Après chaque jeu de rôle, demandez aux gens d’expliquer ce qu’ils ont vu afin de s’assurer que tout le monde a bien compris. À la fin, répartissez tous les participants en groupes afin de discuter des questions suivantes :

  • Quelles sont les différences entre les deux jeux de rôle ?
  • Que vous ont appris ces jeux de rôle ?
  • Pouvez-vous partager certaines expériences de votre vie ou communauté, comparables à ce que vous avez vu, entendu et appris dans ces jeux de rôle ?
  • Supposons que vous ne sachiez pas traverser la rivière. Quelle personne choisiriez-vous pour vous aider ? Celle du premier ou du deuxième jeu de rôle ? Pourquoi ?

Ce jeu de rôle a été adapté par le personnel du diocèse du Mont Kilimandjaro, en Tanzanie.

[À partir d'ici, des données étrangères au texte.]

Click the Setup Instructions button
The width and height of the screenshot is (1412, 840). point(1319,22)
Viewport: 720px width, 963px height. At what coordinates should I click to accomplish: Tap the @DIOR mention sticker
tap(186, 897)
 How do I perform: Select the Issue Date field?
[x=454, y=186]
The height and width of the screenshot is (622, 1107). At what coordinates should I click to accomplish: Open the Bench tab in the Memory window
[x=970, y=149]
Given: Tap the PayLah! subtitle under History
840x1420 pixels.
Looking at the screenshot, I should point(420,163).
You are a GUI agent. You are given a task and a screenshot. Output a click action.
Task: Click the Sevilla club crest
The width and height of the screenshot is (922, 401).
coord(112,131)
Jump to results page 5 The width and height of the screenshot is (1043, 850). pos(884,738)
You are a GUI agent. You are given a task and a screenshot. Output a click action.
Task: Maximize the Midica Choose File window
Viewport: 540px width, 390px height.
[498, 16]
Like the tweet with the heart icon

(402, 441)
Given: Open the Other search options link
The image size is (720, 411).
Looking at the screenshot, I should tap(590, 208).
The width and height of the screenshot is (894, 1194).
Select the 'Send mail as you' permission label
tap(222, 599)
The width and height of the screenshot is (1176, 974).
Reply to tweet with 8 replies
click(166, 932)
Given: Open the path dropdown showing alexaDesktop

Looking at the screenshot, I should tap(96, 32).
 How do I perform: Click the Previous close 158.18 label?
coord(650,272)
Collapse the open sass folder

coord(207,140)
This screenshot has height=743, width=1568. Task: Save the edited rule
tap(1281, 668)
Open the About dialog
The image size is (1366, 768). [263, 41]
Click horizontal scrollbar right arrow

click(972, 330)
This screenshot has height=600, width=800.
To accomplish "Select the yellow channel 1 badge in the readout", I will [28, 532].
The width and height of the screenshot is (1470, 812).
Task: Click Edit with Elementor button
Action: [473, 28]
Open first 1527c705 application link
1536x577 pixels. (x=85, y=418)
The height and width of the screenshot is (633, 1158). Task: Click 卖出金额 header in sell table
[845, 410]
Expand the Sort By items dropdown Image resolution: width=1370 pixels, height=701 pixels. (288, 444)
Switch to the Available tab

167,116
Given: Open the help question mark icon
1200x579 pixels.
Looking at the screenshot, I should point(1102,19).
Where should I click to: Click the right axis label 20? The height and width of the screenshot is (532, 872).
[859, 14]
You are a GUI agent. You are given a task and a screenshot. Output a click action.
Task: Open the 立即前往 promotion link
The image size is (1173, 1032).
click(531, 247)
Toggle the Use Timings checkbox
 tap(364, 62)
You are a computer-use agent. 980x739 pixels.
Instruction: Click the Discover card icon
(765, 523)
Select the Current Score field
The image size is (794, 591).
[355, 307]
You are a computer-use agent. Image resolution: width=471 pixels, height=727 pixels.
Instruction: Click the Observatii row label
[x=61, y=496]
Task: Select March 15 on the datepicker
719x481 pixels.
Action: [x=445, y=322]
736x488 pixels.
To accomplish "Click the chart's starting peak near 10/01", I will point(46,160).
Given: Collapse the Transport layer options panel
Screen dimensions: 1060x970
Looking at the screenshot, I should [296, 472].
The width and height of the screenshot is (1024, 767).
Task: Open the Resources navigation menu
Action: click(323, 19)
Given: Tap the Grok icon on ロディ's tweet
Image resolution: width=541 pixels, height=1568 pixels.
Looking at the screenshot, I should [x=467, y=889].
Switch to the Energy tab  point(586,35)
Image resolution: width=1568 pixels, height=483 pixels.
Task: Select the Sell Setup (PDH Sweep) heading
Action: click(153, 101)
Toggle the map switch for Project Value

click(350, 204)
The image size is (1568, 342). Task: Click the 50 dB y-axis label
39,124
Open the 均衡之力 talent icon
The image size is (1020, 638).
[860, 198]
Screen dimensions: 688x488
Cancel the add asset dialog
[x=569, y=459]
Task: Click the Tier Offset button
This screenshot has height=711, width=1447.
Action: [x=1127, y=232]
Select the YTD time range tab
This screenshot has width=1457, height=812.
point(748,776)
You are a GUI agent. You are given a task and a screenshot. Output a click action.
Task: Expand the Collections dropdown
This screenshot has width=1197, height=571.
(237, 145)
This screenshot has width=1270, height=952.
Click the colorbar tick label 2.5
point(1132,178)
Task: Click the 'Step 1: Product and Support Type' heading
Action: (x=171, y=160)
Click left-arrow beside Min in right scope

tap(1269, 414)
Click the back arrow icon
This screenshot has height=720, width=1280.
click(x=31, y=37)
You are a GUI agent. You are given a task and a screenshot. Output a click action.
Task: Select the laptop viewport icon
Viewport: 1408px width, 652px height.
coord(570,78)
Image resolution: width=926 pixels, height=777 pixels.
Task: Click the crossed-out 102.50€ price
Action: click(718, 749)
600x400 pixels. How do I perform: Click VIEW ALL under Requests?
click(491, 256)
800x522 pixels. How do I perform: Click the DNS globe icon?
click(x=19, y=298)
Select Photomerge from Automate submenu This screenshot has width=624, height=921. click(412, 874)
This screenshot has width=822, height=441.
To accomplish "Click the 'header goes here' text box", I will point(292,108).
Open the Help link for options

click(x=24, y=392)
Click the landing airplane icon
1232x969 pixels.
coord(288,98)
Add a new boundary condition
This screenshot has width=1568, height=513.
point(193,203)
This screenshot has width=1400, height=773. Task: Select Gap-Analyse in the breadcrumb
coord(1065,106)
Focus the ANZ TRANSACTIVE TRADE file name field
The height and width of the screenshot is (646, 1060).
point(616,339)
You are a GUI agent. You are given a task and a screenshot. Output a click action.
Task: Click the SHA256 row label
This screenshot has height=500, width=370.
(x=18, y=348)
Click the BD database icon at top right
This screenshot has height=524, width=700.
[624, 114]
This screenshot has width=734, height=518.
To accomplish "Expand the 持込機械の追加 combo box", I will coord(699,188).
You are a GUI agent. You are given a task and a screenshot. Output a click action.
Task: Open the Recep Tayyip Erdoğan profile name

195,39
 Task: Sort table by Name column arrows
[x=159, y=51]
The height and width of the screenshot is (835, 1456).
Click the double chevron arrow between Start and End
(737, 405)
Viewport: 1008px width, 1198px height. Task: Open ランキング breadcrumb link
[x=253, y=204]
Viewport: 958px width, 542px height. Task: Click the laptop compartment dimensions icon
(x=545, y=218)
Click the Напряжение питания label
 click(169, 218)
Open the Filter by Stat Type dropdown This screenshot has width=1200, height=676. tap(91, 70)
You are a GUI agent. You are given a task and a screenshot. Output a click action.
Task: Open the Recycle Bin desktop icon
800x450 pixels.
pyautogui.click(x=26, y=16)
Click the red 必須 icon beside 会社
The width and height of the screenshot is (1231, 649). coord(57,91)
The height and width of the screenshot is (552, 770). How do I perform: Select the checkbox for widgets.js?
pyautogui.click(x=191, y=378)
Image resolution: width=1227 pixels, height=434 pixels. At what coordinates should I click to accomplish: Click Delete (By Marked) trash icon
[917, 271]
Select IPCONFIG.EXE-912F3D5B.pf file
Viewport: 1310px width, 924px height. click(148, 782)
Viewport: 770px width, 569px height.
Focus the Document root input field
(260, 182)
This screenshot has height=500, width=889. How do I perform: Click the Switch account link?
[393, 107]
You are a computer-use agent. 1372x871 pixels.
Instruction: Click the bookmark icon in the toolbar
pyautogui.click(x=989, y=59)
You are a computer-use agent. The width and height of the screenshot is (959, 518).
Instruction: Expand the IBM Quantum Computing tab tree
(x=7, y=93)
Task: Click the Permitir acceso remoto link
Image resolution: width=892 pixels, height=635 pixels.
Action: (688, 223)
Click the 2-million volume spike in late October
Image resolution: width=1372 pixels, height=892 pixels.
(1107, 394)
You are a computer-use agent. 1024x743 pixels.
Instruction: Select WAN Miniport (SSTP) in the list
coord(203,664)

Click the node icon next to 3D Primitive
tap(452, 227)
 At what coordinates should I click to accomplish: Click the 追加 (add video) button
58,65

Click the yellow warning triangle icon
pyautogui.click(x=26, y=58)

Etude de cas : La dépendance d’une aide extérieure

On a introduit une nouvelle espèce de poules qui donnent de meilleurs œufs et une chaire plus savoureuse que les poules locales. Cependant, cette nouvelle espèce a besoin d’un vaccin pour résister aux maladies. Ce vaccin doit être conservé au frais et n’est disponible qu’en ville, à huit heures de voiture. Un agent de développement d’une ONG en prend la responsabilité. Personne dans la communauté ne dispose de transport, d’un réfrigérateur ou d’une glacière. Cet agent ne pourra donc transférer cette responsabilité à personne. Les familles dont les revenus dépendent de la nouvelle espèce seront en difficulté dès que l’agent de développement partira. Les membres de la communauté sont dépendants de l’agent de développement. Ce n’est donc pas un développement durable.